Три тысячи? Десять тысяч? Сто? В подчинении Аттилы был колоссальный племенной союз, если каждый желающий помянуть вождя принес по камню… Вполне возможно, они и насыпали не курган, а огромный холм! Так, чтобы до усыпальницы никто и никогда не добрался, не раскопал! Возможно, эта процедура заняла долгие годы!..
— И о месте погребения знало пол-Европы? — позволил себе усомниться Шпилер; — Откуда тогда эдакая неслыханная таинственность вокруг гробницы?
— Половина
— Есть и косвенные подтверждения, — сказал Барков. — В городском парке Каменца один из родников называется «Гуннские Крыницы»1 — неужели об Аттиле здесь до сих пор помнят, пускай память сохранилась лишь в архаичном топониме?..
— Примем версию как основную? — поинтересовался Тимоти. — Недаром граф и Ева с Ойгеном твердят: «волшебство» где-то тут! Оказывается, оно прямо под ногами!
— Будем действовать научно, — решил Джералд. — Робер, утром поезжай к помещику, сообщи, что мы намерены поработать на его земле — компенсацию за потери в пшенице выплати наличными и незамедлительно. Не скупись. Мсье Вершков, Тимоти, Ойген, — на вашей совести бурение шурфов, посмотрим, какова структура почвы и где удобнее начинать тоннель к центру холма… Сколько у нас всего поденщиков?
— Двенадцать, — буркнул Робер. — И все изнывают от безделья за наш счет. Замечены в пьянстве.
— Безобразия пресечь, занять работой с утра до ночи, если не поможет — рассчитать! Нанять еще десяток, если начнем копать всерьез, потребуется много рабочих рук.
— Крестьян я бы совсем выгнал, — поразмыслив, предложил граф. — Взашей. Возьму авто, прокачусь в город и обращусь к полковнику Гриневичу. Сигизмунд Викторович пришлет гарнизонных солдат — они дисциплинированны, обойдутся дешевле и, кроме того, в большинстве великороссы. С ними будет куда проще. Как раньше не догадался!
— А раньше и не требовалось, — сказал Джералд. — Идея разумная. Робер, действительно, расплатись с вилланами и отправь восвояси!
— Остается надеяться, что на этот раз мы не ошиблись, — подытожил Тимоти. — И холм-курган является тем самым.
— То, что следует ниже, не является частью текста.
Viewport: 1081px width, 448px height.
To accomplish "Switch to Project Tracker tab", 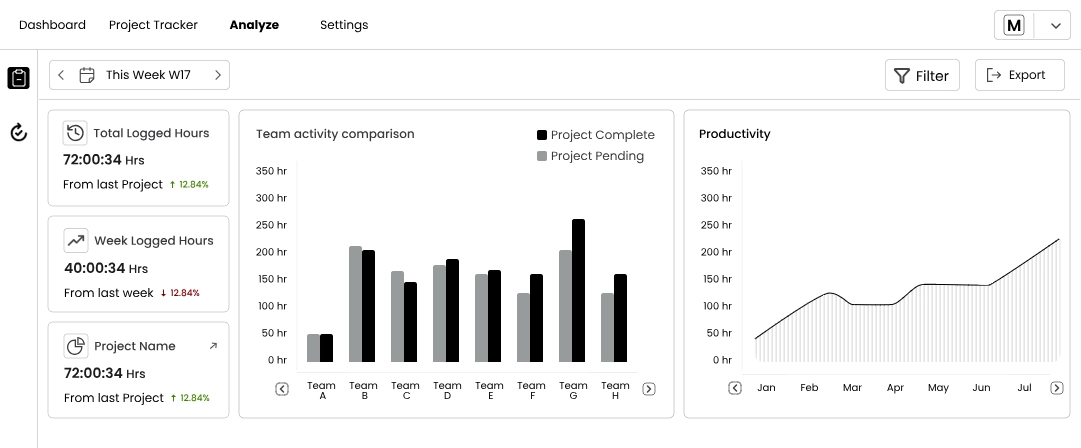I will coord(153,25).
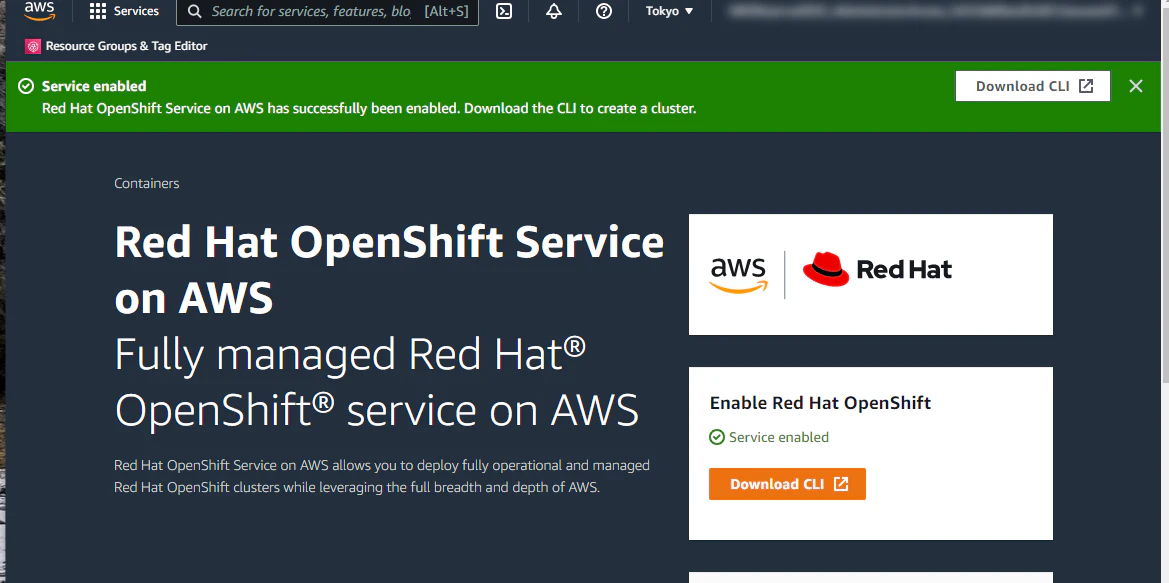
Task: Focus the services search input field
Action: pyautogui.click(x=327, y=11)
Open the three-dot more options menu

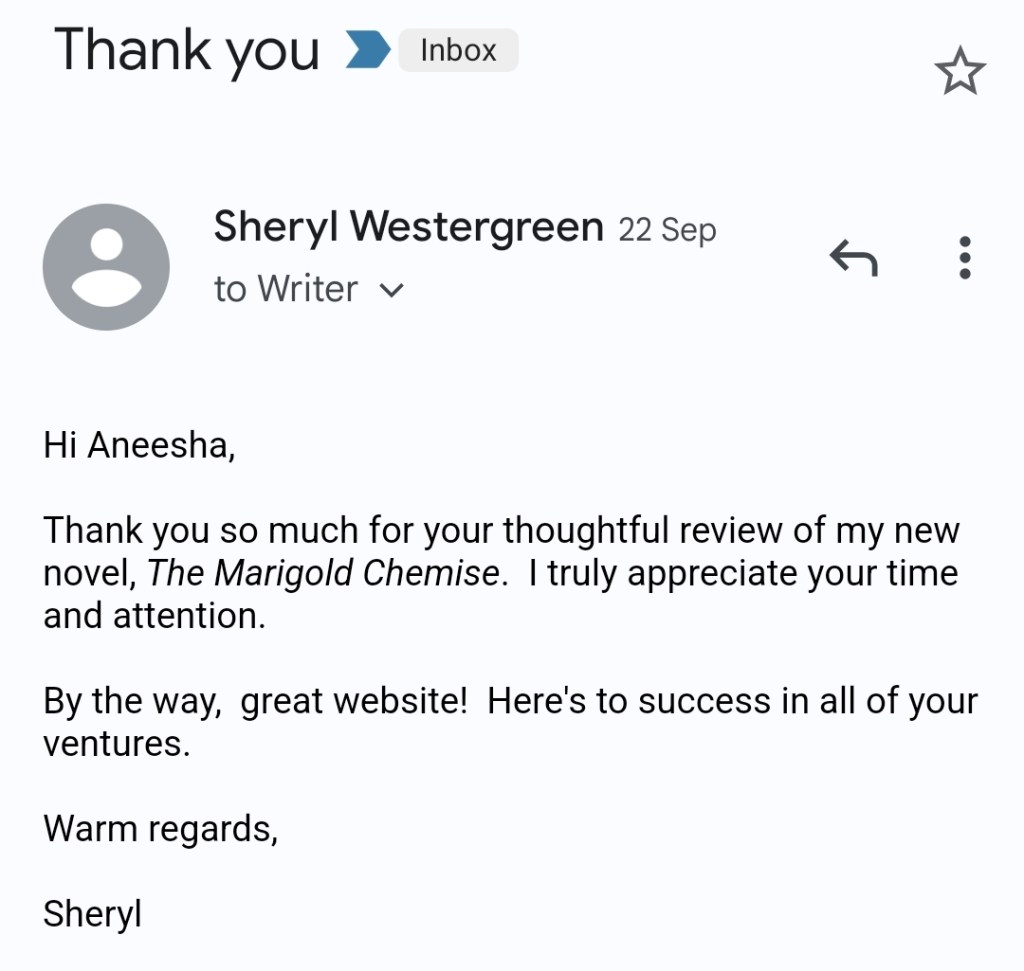coord(964,258)
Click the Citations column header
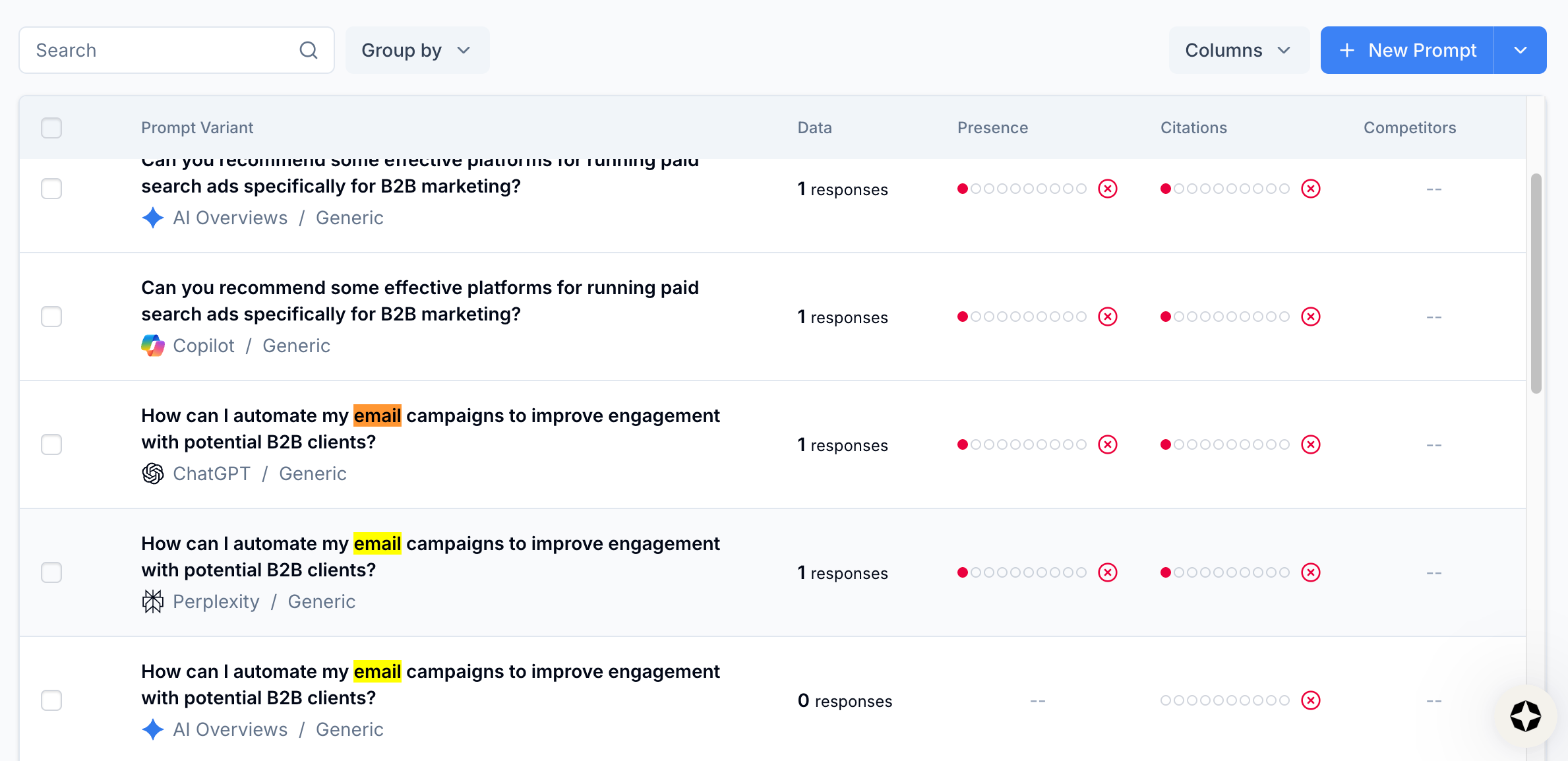Viewport: 1568px width, 761px height. tap(1193, 128)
Хотя, кто знает этих гуннов — вдруг насыпь сделали в одном месте, для отвода глаз, а настоящая могила скрывается в каком-нибудь неприметном урочище неподалеку.
— Сплюньте, мистер О'Донован, — покачал головой Барков. — Ошибка может обойтись слишком дорого!
В свете зловещих явлений последних месяцев (пускай и имевших к мистике весьма косвенное отношение) концессионеры понимали, что их компания окончательно перестала владеть ситуацией и теперь стала лишь малозначащей частью некоего огромного механизма, запущенного незнамо кем задолго до обнаружения на Рейне Проклятого клада дракона Фафнира. Это настораживало — неприятно чувствовать себя участниками игры, правил и конечного результата которой не знаешь.
Соображения о природе высвобожденного из сокровищ Нибелунгов Духа Разрушения и постоянные споры на эту тему отошли на второй план — зловредный Фафнир никак себя не проявлял, золотистая звездочка (его любимое видимое человеческому глазу воплощение) в Петербурге, Одессе или Каменце не появлялась, обладатели «дара» присутствия дракона не замечали.
Зато хватало новых впечатлений — может быть, Подолия и была ленивой, мирной и захолустнейшей провинцией империи, граничащей с таким же медвежьим углом Австро-Венгрии, пускай ощущения близости «Европы» среди мазанок, полей и фруктовых садов Прикарпатья не возникало, но в пропитанном запахом трав и полевых цветов жарком воздухе лета посвященные обоняли иной аромат — древний, непознаваемый и, по общему мнению, несущий в себе опасность.
— Давайте сравним, — ежеутренне мадемуазель Чорваш приглашала на прогулку к берегу Днестра Алексея Григорьевича и Ойгена. У них сложился собственный клуб, чьи интересы прочих концессионеров касались только отчасти. — Что мы видим? Какие чувства возникают? Ойген, ты среди нас обладаешь наибольшей силой, тебе первому и слово.